PROBLEM REQUIREMENTS.
Filter out every line below that lacks "checkbox", and copy the rest.

MATERIAL FOR THIS EXERCISE.
-=-=-
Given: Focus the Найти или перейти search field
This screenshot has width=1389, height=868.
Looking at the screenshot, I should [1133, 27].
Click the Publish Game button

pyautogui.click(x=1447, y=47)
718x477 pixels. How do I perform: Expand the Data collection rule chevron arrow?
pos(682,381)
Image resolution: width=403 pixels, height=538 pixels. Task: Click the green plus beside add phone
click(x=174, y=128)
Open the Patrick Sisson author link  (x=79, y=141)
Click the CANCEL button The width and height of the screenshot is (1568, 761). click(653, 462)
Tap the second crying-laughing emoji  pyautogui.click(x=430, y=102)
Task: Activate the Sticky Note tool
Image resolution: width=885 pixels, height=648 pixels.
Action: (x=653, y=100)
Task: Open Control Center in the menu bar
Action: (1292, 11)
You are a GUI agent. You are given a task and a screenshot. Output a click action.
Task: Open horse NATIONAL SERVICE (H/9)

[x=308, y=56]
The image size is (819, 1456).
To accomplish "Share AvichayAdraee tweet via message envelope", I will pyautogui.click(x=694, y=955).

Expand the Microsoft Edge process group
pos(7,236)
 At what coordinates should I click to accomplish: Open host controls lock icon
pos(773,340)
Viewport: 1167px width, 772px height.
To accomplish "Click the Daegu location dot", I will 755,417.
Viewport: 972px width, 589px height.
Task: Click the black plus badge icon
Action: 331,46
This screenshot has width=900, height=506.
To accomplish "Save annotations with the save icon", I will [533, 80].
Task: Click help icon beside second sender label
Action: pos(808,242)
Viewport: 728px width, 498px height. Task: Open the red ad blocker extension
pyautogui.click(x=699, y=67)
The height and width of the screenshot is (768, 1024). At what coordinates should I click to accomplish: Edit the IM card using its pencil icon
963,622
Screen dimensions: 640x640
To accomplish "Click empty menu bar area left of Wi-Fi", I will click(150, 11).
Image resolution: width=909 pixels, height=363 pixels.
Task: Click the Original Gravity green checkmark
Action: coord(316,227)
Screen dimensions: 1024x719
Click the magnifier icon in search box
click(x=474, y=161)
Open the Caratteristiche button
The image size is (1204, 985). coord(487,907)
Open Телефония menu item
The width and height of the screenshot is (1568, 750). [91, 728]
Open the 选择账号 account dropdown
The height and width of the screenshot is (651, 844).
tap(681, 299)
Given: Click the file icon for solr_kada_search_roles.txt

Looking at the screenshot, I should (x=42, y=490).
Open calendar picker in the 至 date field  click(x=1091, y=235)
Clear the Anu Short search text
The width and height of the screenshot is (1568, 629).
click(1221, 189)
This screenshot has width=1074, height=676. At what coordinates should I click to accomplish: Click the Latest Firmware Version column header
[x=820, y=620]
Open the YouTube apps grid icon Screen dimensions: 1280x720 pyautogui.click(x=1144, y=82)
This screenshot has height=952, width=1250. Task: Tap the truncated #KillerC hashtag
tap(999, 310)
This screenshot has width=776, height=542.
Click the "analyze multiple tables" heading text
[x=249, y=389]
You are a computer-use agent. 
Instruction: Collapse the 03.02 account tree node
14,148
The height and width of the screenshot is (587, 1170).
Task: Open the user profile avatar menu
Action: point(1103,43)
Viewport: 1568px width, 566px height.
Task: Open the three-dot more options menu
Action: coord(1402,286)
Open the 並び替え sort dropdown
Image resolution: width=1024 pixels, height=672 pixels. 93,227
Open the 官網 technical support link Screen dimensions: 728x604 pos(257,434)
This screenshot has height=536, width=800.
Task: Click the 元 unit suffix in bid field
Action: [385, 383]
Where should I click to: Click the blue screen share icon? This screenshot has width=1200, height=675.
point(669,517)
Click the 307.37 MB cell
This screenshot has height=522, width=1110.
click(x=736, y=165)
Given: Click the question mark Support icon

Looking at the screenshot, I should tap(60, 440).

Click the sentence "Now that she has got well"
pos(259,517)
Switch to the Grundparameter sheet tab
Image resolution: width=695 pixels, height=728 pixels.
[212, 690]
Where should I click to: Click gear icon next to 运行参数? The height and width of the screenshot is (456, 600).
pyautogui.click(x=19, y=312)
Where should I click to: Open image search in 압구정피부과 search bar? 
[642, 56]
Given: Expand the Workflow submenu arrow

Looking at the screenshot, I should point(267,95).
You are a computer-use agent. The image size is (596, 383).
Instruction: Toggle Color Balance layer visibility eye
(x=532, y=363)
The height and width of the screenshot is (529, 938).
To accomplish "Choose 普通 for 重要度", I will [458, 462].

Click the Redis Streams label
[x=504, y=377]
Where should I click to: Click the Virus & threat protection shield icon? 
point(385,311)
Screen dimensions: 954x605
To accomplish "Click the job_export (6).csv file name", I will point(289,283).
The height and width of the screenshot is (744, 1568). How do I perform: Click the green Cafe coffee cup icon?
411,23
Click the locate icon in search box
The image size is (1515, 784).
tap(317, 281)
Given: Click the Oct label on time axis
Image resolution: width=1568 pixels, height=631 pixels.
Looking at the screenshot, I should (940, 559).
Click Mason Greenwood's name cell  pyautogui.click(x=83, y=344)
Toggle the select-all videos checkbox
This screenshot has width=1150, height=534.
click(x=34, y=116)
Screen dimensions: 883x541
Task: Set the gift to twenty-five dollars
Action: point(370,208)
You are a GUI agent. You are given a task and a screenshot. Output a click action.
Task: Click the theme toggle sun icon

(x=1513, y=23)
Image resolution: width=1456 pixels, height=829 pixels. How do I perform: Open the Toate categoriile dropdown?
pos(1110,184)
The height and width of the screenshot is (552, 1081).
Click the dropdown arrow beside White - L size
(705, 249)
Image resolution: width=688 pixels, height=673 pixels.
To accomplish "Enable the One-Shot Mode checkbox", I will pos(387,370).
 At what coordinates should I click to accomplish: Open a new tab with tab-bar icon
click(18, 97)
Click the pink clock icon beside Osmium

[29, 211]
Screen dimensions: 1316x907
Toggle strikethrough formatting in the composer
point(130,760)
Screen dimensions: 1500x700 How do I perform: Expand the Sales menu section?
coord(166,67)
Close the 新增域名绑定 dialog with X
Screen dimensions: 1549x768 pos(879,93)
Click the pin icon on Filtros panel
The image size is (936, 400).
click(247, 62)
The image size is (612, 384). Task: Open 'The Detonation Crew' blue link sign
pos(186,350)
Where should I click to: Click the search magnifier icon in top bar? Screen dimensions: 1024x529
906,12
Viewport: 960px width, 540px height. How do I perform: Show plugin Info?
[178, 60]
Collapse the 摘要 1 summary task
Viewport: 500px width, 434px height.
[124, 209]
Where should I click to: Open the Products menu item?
-=-=-
REPLY TO THE TASK.
Toggle the select-all videos checkbox
To accomplish "Enable the One-Shot Mode checkbox", I will pos(387,370).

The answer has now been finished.